───── DATA FOR PROCESSING ─────

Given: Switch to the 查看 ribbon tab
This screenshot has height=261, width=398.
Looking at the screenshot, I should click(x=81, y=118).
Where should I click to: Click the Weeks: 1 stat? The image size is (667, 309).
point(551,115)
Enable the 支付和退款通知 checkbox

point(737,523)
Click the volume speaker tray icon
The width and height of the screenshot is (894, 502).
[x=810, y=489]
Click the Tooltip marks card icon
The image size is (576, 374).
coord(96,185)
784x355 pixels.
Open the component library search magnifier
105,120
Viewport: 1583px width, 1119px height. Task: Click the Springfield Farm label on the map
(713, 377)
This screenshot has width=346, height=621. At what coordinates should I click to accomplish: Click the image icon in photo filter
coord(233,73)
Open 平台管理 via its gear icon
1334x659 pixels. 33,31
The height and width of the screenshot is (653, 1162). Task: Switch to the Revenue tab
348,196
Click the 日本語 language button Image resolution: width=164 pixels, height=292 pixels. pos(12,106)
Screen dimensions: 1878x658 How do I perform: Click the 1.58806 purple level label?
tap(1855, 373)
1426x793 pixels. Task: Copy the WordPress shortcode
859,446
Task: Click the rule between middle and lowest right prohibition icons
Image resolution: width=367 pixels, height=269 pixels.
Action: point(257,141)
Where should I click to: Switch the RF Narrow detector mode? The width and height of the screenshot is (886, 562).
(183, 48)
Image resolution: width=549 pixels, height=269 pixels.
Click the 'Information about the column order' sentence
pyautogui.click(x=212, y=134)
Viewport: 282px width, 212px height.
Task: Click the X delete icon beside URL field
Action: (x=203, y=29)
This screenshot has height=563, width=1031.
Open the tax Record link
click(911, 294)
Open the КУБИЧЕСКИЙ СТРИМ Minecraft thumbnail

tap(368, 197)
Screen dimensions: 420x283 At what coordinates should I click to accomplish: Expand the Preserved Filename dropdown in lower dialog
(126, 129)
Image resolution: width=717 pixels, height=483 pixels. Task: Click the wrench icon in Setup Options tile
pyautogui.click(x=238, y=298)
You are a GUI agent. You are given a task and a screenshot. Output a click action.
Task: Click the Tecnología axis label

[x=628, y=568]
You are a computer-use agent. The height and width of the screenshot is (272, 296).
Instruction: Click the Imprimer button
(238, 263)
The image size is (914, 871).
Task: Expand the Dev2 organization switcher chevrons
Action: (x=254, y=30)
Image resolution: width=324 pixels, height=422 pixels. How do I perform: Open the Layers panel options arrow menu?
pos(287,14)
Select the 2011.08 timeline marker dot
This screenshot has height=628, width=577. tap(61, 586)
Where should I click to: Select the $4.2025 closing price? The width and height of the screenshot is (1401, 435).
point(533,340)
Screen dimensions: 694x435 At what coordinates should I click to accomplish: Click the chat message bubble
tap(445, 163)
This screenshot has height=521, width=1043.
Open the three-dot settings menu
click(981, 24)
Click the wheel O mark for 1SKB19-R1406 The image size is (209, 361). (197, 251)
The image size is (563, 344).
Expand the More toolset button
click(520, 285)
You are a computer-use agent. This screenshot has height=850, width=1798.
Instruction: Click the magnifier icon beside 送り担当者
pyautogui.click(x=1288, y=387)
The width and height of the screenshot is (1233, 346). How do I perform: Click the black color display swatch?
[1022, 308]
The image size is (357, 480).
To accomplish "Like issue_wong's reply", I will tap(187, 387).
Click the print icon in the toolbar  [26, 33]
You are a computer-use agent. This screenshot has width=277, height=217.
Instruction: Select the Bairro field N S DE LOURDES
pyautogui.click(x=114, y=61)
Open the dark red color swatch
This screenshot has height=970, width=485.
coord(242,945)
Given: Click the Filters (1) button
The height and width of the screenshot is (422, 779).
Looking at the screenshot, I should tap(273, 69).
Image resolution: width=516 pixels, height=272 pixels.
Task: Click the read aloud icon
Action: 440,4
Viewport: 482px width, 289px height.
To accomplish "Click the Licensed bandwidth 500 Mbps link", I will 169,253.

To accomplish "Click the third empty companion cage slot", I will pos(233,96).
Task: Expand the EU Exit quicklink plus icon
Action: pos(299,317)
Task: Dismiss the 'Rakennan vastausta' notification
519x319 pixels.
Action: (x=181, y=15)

─────

Return the data in its entirety, exactly as given.

Given: Switch to the 查看 ribbon tab
This screenshot has height=261, width=398.
Looking at the screenshot, I should click(x=81, y=118).
Where should I click to: Click the Weeks: 1 stat? The image size is (667, 309).
point(551,115)
Enable the 支付和退款通知 checkbox

point(737,523)
Click the volume speaker tray icon
The width and height of the screenshot is (894, 502).
[x=810, y=489]
Click the Tooltip marks card icon
The image size is (576, 374).
coord(96,185)
784x355 pixels.
Open the component library search magnifier
105,120
Viewport: 1583px width, 1119px height. Task: Click the Springfield Farm label on the map
(713, 377)
This screenshot has width=346, height=621. At what coordinates should I click to accomplish: Click the image icon in photo filter
coord(233,73)
Open 平台管理 via its gear icon
1334x659 pixels. 33,31
The height and width of the screenshot is (653, 1162). Task: Switch to the Revenue tab
348,196
Click the 日本語 language button Image resolution: width=164 pixels, height=292 pixels. pos(12,106)
Screen dimensions: 1878x658 How do I perform: Click the 1.58806 purple level label?
tap(1855, 373)
1426x793 pixels. Task: Copy the WordPress shortcode
859,446
Task: Click the rule between middle and lowest right prohibition icons
Image resolution: width=367 pixels, height=269 pixels.
Action: point(257,141)
Where should I click to: Switch the RF Narrow detector mode? The width and height of the screenshot is (886, 562).
(183, 48)
Image resolution: width=549 pixels, height=269 pixels.
Click the 'Information about the column order' sentence
pyautogui.click(x=212, y=134)
Viewport: 282px width, 212px height.
Task: Click the X delete icon beside URL field
Action: (x=203, y=29)
This screenshot has height=563, width=1031.
Open the tax Record link
click(911, 294)
Open the КУБИЧЕСКИЙ СТРИМ Minecraft thumbnail

tap(368, 197)
Screen dimensions: 420x283 At what coordinates should I click to accomplish: Expand the Preserved Filename dropdown in lower dialog
(126, 129)
Image resolution: width=717 pixels, height=483 pixels. Task: Click the wrench icon in Setup Options tile
pyautogui.click(x=238, y=298)
You are a GUI agent. You are given a task and a screenshot. Output a click action.
Task: Click the Tecnología axis label

[x=628, y=568]
You are a computer-use agent. The height and width of the screenshot is (272, 296).
Instruction: Click the Imprimer button
(238, 263)
The image size is (914, 871).
Task: Expand the Dev2 organization switcher chevrons
Action: (x=254, y=30)
Image resolution: width=324 pixels, height=422 pixels. How do I perform: Open the Layers panel options arrow menu?
pos(287,14)
Select the 2011.08 timeline marker dot
This screenshot has height=628, width=577. tap(61, 586)
Where should I click to: Select the $4.2025 closing price? The width and height of the screenshot is (1401, 435).
point(533,340)
Screen dimensions: 694x435 At what coordinates should I click to accomplish: Click the chat message bubble
tap(445, 163)
This screenshot has height=521, width=1043.
Open the three-dot settings menu
click(981, 24)
Click the wheel O mark for 1SKB19-R1406 The image size is (209, 361). (197, 251)
The image size is (563, 344).
Expand the More toolset button
click(520, 285)
You are a computer-use agent. This screenshot has height=850, width=1798.
Instruction: Click the magnifier icon beside 送り担当者
pyautogui.click(x=1288, y=387)
The width and height of the screenshot is (1233, 346). How do I perform: Click the black color display swatch?
[1022, 308]
The image size is (357, 480).
To accomplish "Like issue_wong's reply", I will tap(187, 387).
Click the print icon in the toolbar  [26, 33]
You are a computer-use agent. This screenshot has width=277, height=217.
Instruction: Select the Bairro field N S DE LOURDES
pyautogui.click(x=114, y=61)
Open the dark red color swatch
This screenshot has height=970, width=485.
coord(242,945)
Given: Click the Filters (1) button
The height and width of the screenshot is (422, 779).
Looking at the screenshot, I should tap(273, 69).
Image resolution: width=516 pixels, height=272 pixels.
Task: Click the read aloud icon
Action: 440,4
Viewport: 482px width, 289px height.
To accomplish "Click the Licensed bandwidth 500 Mbps link", I will 169,253.

To accomplish "Click the third empty companion cage slot", I will pos(233,96).
Task: Expand the EU Exit quicklink plus icon
Action: pos(299,317)
Task: Dismiss the 'Rakennan vastausta' notification
519x319 pixels.
Action: (x=181, y=15)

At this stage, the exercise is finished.